Writing a Feed Aggregator with Sinatra
Who doesn’t like sunsets? Of all the sites you’ve seen about sunset you feel that there isn’t one that does it right. You decide to make the best damn sunset site on the web. There are a bunch of sunset photos. Could we use public images to populate this new awesome site? We’ll create a site while the lawyers figure out that last question.
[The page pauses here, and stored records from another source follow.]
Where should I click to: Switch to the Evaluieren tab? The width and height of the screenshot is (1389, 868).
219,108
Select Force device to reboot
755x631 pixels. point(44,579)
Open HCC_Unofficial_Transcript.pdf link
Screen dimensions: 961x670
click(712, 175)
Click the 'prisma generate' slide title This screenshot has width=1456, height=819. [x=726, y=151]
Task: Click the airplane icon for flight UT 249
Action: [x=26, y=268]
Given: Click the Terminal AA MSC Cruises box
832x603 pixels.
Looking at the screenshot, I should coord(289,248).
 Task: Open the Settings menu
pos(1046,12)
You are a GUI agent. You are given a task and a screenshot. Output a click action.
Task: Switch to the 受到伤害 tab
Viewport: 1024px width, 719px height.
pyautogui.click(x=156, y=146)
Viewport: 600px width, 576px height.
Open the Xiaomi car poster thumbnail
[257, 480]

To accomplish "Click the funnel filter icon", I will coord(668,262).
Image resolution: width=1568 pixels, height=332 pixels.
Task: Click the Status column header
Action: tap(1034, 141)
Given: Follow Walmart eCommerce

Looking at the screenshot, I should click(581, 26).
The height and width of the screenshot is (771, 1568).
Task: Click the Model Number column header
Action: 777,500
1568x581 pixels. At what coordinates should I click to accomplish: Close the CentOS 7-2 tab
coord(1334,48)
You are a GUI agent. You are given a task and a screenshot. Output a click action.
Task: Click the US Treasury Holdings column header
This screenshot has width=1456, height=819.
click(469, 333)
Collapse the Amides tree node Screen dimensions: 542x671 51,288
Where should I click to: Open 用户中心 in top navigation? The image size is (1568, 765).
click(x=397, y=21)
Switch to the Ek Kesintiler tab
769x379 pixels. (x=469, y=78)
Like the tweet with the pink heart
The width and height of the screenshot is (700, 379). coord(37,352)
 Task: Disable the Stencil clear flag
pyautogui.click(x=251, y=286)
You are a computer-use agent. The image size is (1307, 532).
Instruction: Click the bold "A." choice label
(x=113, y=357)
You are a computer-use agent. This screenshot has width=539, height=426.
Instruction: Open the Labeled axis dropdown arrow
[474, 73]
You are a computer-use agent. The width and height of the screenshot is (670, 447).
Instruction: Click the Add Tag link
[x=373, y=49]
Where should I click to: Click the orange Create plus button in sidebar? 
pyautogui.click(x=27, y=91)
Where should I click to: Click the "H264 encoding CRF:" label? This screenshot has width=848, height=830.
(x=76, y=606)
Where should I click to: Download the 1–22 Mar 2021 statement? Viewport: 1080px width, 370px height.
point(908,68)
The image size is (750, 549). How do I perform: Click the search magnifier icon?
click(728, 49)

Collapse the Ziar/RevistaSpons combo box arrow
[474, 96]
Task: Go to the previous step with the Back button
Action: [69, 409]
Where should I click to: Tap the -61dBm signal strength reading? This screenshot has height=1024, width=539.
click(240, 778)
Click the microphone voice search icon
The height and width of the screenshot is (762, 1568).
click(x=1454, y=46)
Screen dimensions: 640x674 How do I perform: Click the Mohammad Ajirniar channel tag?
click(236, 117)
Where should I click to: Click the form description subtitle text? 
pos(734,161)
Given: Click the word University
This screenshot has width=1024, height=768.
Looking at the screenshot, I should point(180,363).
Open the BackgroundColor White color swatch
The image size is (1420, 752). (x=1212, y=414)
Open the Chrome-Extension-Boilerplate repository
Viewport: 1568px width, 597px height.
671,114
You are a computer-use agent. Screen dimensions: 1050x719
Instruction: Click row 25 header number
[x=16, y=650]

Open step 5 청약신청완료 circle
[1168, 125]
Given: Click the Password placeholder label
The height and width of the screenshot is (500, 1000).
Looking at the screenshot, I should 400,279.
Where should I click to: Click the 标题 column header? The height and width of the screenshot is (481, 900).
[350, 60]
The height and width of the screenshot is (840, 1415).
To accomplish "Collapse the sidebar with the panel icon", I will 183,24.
Are the Kids Still Talking About APIs?
One might think “I bet Flickr has some great sunset photos.” Indeed they do. We’ll pick on this group. At the bottom of the page you’ll notice an RSS feed. Could we read that feed and display the images and give credit to the proper people?
Yes, yes we can.
Let’s use our friends Sinatra for our site and rack/test for testing.
Install Sinatra and rack/test
gem install sinatra
gem install rack-test
We will create a feed_aggregator and a test folder inside of it. While we are at it, create a blank main and test file too.
$ mkdir feed_aggregator
$ mkdir feed_aggregator/test
$ touch feed_aggregator/test/feed_aggregator_test.rb
Maybe our first test is make sure the app starts up. In the test file let’s add
require '../main'
require 'test/unit'
require 'rack/test'
ENV['RACK_ENV'] = 'test'
class FeedAggregatorTest < Test::Unit::TestCase
include Rack::Test::Methods
def app
Sinatra::Application
end
def test_it_says_feed_aggregator
get '/'
assert last_response.ok?
assert_equal 'Feed Aggregator', last_response.body
end
end
Run the test.
test$ ruby feed_aggregator_test.rb
<internal:lib/rubygems/custom_require>:29:in `require': no such file to load -- ../main (LoadError)
from <internal:lib/rubygems/custom_require>:29:in `require'
from feed_aggregator_test.rb:1:in `<main>'
Yeah! We failed the test. It says there is no main file. Go ahead and make make that file.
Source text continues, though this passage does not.